Every breath we take arises from a disorderly group of neurons — each one like a soloist belting out its song before it unites with other neurons to harmonize on a fresh breath.

That’s the gist of a UCLA study published March 3 in the online edition of Neuron.

“We were surprised to learn that how our brain cells work together to generate breathing rhythm is different every time we take a breath,” said Jack Feldman, the study’s senior author, a professor of neurobiology at the David Geffen School of Medicine at UCLA and a member of the UCLA Brain Research Institute. “Each breath is a like a new song with the same beat.”

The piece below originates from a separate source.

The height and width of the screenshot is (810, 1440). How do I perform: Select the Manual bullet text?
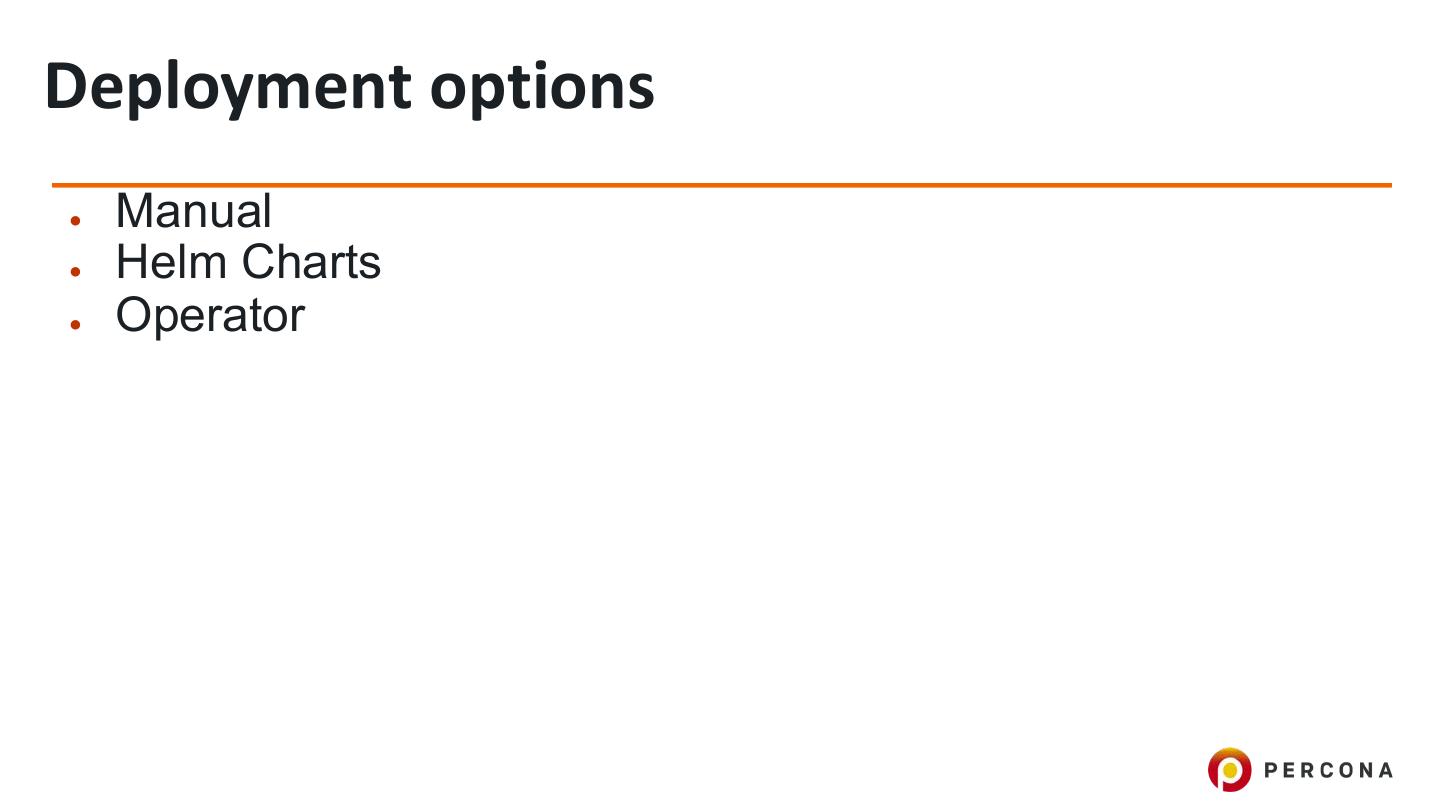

Feldman and his colleagues studied a small network of neurons called the preBötzinger complex. Early in his career, Feldman suggested the network was the chief driver of breathing rhythm in the brain — and he named it after a vineyard whose name he had just seen on a bottle of German wine.

In 2015, Feldman’s lab found that surprisingly low levels of activity in the preBötzinger complex were driving breathing rhythm. The discovery left a riddle in its wake: How could such minor cues generate a foolproof breathing rhythm whose failure means death?

To answer that puzzle, the UCLA team studied slices of brain tissue from mice and preBötzinger complex neurons that had been meticulously isolated from the brainstem. 

By recording the cells’ electrical activity in a lab dish, the team could eavesdrop on the neurons’ conversations with their network neighbors.

According to Sufyan Ashhad, the paper’s first author, the neurons’ chats resembled a choir whose members are practicing and singing over each other without benefit of a conductor.

“It’s like each neuron is clearing its throat and rehearsing its tune off-key, so their collective sound does not make sense,” said Ashhad, a postdoctoral researcher in Feldman’s lab. “As the neurons interact, though, they quickly synchronize to sing in tune, transforming their individual solos from cacophony into harmony.”

Each breath begins as hundreds of individual neurons haphazardly fire at low levels, then quickly synchronize. The synchronized effort prompts a burst of activity that signals muscles in the diaphragm and chest to contract, causing the chest to expand. Air rushes in and fills the lungs for inhalation.  

As the signal subsides, the chest pushes air out of the lungs for exhalation. The cycle repeats, generating the rhythm of breathing.

“Given the reliability of breathing, we were stunned to discover that how these neurons move to synchronize and generate rhythm is different in every breathing cycle,” Feldman said.

Why is the finding important? For one thing, breathing underlies all aspects of brain function, and Feldman said the findings could suggest new approaches to treating breathing disorders in children with autism and people with sleep apnea.

Understanding how breathing rhythm is generated may also help scientists combat the rising death rate from opioid use, which suppresses the brain’s ability to regulate breathing.

“Our take-home message is that it’s important to study neurons’ effect at the collective level, not just in individual cells,” Ashhad said. “We’re optimistic that this finding will open up new directions for research and resolve a question that’s persisted for centuries.”

The research also sheds light on how our breathing adjusts in different situations — quicker when we’re anxious or exercising, slower when we’re falling sleep, for example.

“Breathing rhythm changes constantly — from when you rise from seated to standing and walk out of your house,” Feldman said. “If your brain couldn’t automatically adapt, you’d pass out from lack of oxygen before reaching the street.”

The National Heart, Lung, and Blood Institute and National Institute of Neurological Disorders and Stroke funded the research.